Selbstverständlich ist einer Redaktion ein großer Gestaltungsspielraum zuzubilligen. Wer aber bei einem vor einem kommunalpolitischen Gremium ausgetragenen Streit ausschließlich Argumente der beklagten städtischen Institution referiert, befindet sich aus meiner Sicht außerhalb dieses Spielraums und betreibt unkritische Hofberichterstattung. Herr Schulte hat außerdem beabsichtigt oder zumindest in Kauf genommen, dass der Leser vom Beschwerdeführer einen negativen Eindruck bekommt. Das wäre vertretbar, wenn die Beschwerde unbegründet gewesen wäre, aber sie war – siehe oben – durchaus gut begründet.

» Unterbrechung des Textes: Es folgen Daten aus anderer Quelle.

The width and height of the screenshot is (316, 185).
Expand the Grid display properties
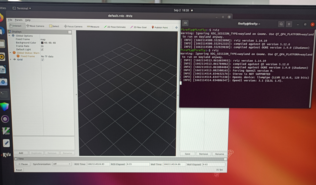click(x=11, y=59)
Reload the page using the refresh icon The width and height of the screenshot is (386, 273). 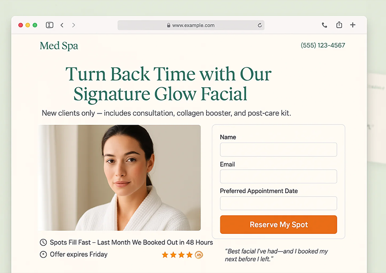260,26
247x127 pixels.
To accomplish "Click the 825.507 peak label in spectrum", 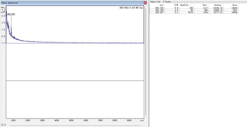I will (x=11, y=14).
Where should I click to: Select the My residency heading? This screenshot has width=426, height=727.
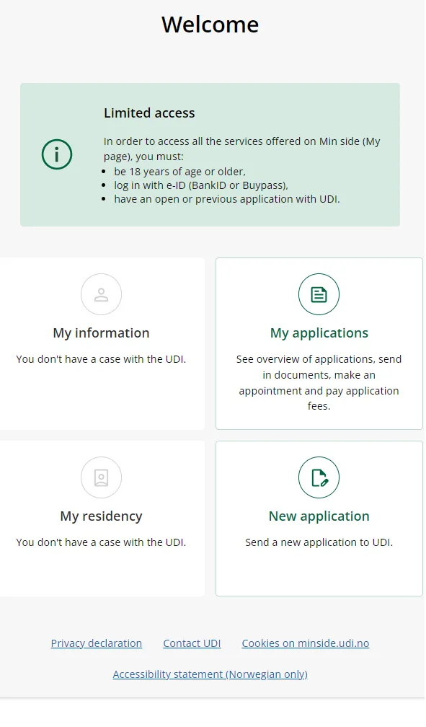[101, 516]
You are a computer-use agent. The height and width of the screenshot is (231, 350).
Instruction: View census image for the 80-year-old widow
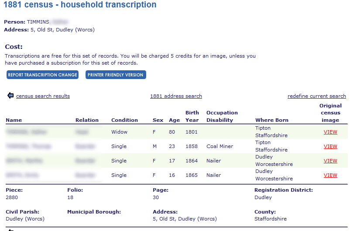(330, 132)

Sind die Kirchen Verbrecherorganisationen?
Sie behaupten, die Bewertung meiner Aussage durch die WZ sei eine zulässige Zusammenfassung. Dies halte ich für eine zu lässige Behandlung der Problematik Ihrerseits.
Die Frage, ob es „milder“ ist, die Kirchen als Verbrecherorganisationen zu bezeichnen (was ich nie geschrieben oder gesagt habe) oder zu sagen, keine Verbrecherorganisation habe so viel Schaden angerichtet wie die Kirchen (der von mir vertretene Standpunkt), ist insofern müßig, als die erste Aussage nicht haltbar und die zweite Aussage leider richtig ist. Insofern ist die Empörung auf Seiten der Herren Dr. Christian Rütz und Alexander Schulte lächerlich und wohl nur Ausdruck christlichen Übereifers.
Es dürfte doch klar sein, dass die Kirchen nicht als Verbrecherorganisationen gegründet wurden, und dass vom Urchristentum an bis heute der Schwerpunkt auf der Verkündigung des Evangeliums liegt. Und es ist auf der anderen Seite nicht zu bestreiten, dass selbst die großen Schäden, die z.B. eine Verbrecherorganisation wie die Mafia verursacht hat, weder quantitativ noch qualitativ mit den Schandtaten der Kirchen, zu denen die jahrhundertelange Verfolgung und Ermordung von Juden, Zwangschristianisierung, Kreuzzüge, der Dreißigjährige Krieg, Folter von „Ketzern“, Kerkerhaft unter übelsten, teilweise tödlichen Bedingungen, Verbrennen bei lebendigem Leib in tausenden von Fällen, Unterstützung der Nazi-Diktatur, die Ausbeutung und Misshandlung von Heimkindern und die systematische Vertuschung von sexuellen Übergriffen gehört, konkurieren kann.
Es scheint, dass auch hinsichtlich dieses kleinen Bibliothekskandals einigen Menschen wieder einmal derjenige, der auf den Schmutz hinweist als viel gefährlicher gilt als der, der den Schmutz macht.
Die journalistische Sorgfaltspflicht hätte es erfordert, dass die WZ eine mir unterstellte unsinnige Aussage, die mich in einem schlechten Licht erscheinen lässt, erst mal auf ihre Echtheit überprüft hätte. Herrn Schulte lag ja der Text meiner schriftlichen Beschwerde vor.